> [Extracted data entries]
========================
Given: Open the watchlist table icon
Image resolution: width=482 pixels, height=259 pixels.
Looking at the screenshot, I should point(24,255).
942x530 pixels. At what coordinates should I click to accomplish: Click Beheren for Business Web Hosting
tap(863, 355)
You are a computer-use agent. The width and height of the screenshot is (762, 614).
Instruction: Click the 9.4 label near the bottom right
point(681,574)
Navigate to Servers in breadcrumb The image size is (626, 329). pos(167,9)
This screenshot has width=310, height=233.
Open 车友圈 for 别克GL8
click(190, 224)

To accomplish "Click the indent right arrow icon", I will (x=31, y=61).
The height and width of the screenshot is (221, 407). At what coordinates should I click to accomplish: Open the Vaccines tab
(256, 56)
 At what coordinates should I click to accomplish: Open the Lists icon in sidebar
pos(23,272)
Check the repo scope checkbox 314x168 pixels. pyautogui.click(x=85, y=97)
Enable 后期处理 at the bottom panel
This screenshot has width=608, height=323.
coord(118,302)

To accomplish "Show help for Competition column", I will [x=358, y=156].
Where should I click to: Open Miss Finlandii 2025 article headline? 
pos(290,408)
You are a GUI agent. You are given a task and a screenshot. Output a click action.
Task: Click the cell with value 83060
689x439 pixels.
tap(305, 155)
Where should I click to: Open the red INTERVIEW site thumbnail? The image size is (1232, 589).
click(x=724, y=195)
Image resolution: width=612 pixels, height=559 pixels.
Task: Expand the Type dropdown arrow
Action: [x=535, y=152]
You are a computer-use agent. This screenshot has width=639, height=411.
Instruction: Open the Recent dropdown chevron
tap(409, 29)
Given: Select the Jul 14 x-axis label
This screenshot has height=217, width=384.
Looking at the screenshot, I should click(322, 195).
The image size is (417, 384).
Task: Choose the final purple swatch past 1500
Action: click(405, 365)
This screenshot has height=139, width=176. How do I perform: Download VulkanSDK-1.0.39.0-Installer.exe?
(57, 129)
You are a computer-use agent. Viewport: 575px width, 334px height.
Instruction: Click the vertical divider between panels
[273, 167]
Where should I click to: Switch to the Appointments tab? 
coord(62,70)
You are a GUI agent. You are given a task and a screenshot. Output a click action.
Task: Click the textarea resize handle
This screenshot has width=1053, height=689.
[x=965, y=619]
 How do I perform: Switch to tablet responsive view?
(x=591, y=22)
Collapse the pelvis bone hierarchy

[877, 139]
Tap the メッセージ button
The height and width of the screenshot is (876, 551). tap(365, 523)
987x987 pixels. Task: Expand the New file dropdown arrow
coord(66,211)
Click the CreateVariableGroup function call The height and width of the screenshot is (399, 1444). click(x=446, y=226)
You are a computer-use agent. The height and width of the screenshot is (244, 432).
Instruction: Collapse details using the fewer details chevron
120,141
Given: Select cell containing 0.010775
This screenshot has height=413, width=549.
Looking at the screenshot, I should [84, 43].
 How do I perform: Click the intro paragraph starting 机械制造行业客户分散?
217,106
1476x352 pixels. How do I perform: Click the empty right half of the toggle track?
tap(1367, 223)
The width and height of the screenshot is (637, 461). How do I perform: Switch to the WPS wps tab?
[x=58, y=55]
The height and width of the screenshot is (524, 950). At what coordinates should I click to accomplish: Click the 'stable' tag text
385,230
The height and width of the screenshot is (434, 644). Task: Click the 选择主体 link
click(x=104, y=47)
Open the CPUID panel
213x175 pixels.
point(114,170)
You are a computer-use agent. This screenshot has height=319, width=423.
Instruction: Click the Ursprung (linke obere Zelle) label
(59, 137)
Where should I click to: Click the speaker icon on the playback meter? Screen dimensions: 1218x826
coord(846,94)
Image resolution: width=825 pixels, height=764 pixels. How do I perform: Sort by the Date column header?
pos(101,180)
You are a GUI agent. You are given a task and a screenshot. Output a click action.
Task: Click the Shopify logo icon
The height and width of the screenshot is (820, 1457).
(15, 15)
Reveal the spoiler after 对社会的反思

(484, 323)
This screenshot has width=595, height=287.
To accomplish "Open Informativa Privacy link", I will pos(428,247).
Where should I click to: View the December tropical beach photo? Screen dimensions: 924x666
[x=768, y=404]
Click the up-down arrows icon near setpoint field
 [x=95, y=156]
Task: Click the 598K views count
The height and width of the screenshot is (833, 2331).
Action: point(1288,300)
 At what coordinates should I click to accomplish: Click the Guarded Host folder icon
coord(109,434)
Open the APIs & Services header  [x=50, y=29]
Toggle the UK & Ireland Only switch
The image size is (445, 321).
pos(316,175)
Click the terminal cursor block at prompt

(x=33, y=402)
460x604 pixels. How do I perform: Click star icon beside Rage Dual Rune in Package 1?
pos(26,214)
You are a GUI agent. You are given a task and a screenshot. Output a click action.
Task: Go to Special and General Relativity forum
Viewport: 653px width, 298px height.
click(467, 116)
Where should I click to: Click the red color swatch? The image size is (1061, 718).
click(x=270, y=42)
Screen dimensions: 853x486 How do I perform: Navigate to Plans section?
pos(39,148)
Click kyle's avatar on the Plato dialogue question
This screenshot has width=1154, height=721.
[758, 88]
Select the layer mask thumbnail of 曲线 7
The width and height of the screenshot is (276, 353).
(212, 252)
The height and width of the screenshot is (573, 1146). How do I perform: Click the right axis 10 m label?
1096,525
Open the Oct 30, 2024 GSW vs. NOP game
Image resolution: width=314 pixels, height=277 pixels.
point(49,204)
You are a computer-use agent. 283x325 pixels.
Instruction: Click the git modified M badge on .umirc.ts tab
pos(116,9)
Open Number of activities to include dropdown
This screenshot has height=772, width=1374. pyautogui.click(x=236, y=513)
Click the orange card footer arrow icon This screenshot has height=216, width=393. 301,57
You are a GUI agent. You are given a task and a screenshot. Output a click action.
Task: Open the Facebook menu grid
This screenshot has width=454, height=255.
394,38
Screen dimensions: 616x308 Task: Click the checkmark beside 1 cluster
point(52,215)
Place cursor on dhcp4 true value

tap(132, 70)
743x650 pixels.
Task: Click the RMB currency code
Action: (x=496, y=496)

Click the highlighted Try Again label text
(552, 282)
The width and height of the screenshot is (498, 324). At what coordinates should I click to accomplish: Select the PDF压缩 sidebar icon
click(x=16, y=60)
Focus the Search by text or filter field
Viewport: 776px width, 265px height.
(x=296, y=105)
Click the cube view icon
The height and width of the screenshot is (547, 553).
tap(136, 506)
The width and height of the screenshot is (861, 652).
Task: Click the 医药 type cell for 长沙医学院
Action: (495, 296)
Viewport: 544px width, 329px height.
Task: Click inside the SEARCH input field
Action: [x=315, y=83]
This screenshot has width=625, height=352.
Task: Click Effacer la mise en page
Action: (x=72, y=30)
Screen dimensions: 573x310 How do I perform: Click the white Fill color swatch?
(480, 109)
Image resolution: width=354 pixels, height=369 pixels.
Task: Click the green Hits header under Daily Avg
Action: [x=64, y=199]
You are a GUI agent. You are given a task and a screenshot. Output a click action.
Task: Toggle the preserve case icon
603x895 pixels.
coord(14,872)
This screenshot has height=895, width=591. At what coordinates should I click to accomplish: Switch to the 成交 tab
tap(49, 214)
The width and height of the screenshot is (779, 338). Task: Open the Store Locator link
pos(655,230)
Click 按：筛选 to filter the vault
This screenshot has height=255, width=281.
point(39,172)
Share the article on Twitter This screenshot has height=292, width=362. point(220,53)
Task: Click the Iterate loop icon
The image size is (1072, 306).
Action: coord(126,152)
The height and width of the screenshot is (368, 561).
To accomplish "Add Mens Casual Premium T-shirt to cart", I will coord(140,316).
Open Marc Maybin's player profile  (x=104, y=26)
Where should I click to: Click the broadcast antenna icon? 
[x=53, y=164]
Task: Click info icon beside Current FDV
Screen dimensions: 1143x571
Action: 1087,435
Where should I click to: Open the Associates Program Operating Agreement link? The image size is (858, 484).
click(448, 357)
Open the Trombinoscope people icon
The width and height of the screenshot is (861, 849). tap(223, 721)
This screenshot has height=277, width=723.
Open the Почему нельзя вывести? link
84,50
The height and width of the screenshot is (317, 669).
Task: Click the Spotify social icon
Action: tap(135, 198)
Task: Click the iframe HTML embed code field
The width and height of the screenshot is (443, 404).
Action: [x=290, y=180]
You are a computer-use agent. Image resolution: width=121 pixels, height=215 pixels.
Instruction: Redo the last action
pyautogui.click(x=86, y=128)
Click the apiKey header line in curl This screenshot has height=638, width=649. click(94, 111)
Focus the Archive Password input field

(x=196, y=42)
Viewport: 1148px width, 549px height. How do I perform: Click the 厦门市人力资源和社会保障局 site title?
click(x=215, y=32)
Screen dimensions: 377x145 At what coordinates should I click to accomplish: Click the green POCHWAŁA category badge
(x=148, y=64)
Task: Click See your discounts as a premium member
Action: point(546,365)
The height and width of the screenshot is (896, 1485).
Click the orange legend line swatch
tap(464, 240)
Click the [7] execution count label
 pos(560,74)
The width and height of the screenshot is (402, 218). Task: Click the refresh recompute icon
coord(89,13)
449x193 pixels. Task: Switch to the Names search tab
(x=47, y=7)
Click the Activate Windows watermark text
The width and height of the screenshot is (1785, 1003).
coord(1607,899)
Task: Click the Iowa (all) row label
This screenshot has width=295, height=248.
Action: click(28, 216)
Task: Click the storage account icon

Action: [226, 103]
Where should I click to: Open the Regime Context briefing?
========================
> [BRIEF] Show the lines above that have the word "will".

> [WRITTEN SOLUTION]
To accomplish "Click the indent right arrow icon", I will (x=31, y=61).
To accomplish "Show help for Competition column", I will [x=358, y=156].
To accomplish "Open Informativa Privacy link", I will pos(428,247).
To accomplish "Add Mens Casual Premium T-shirt to cart", I will coord(140,316).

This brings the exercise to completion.